Winter anglers are encouraged to consider early ice conditions before traveling onto and across North Dakota lakes.

Keep in mind:

  • Snow insulates ice, hampering solid ice formation, and makes it difficult to check thickness. Snow also hides the blemishes, such as cracked, weak and open water areas.
  • Avoid cracks, pressure ridges, slushy or darker areas that signal thinner ice. The same goes for ice that forms around partially submerged trees, brush, embankments or other structures.
  • Ice thickness is not consistent and can vary significantly even in a small area. Ice shouldn’t be judged by appearance alone. Anglers should drill test holes as they make their way out on the lake, and an ice chisel should be used to check ice thickness while moving around.
  • Daily temperature changes cause ice to expand and contract, affecting its strength.
  • The following minimums are recommended for travel on clear-blue lake ice formed under ideal conditions. However, early in the winter it’s a good idea to double these figures to be safe: 4 inches for a group walking single file; 6 inches for a snowmobile or all-terrain vehicle; 8-12 inches for an automobile; and 12-15 inches for a pickup/truck.
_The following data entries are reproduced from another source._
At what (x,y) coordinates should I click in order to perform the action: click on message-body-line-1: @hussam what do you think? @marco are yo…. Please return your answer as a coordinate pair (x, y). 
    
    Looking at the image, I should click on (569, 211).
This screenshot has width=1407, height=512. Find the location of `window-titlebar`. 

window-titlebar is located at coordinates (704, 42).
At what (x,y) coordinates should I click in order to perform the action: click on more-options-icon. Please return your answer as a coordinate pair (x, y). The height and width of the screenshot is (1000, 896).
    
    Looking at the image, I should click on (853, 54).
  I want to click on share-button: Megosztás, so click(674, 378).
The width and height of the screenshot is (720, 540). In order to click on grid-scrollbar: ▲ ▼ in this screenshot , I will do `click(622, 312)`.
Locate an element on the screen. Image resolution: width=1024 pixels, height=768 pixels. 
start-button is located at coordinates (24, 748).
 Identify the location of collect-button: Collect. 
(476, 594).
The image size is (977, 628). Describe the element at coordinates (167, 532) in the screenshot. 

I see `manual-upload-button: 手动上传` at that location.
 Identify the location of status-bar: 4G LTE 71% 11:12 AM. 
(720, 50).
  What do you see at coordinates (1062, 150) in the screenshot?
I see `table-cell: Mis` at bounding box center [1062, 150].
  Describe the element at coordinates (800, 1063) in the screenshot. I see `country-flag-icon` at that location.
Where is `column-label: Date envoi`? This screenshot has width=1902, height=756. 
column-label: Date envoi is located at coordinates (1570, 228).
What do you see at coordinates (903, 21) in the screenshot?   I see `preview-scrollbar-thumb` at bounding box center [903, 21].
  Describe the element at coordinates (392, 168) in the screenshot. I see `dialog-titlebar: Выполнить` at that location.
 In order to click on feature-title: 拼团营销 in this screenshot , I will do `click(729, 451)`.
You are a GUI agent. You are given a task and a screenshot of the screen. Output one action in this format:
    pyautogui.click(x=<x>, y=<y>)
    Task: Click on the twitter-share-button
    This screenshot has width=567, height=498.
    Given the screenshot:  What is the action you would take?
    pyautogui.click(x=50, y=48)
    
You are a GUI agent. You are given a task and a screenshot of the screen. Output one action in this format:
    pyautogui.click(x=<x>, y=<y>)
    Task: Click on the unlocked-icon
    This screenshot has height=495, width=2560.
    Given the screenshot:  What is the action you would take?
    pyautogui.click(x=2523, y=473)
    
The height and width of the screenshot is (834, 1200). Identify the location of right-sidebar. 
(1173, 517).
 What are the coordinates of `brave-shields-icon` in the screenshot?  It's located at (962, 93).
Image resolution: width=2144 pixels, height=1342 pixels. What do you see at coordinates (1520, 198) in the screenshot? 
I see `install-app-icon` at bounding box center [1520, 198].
These tips could help save a life:

  • Wear a personal flotation device and carry a cell phone.
  • Carry ice picks or a set of screwdrivers to pull yourself back on the ice if you fall through.
  • If someone breaks through the ice, call 911 immediately. Rescue attempts should employ a long pole, board, rope, blanket or snowmobile suit. If that’s not possible, throw the victim a life jacket, empty water jug or other buoyant object. Go to the victim as a last resort, but do this by forming a human chain where rescuers lie on the ice with each person holding the feet of the person in front.
  • To treat hypothermia, replace wet clothing with dry clothing and immediately transport victim to a hospital.

ANS Prevention in Winter

Posted: December 3, 2012

North Dakota ice anglers are reminded that regulations designed to reduce the spread of aquatic nuisance species also apply in winter.

It’s important to reiterate that only legal live bait can be transported in water in a container up to five gallons. Both game and nongame species cannot be transported in water, although a daily catch can be packed in snow.

Other simple methods to prevent winter ANS introductions are:

  • Do not use illegally imported baits.
  • Do not empty a bait bucket into any water body.
  • Do not drop plant fragments into the water.
  • Dispose any unused bait into the trash.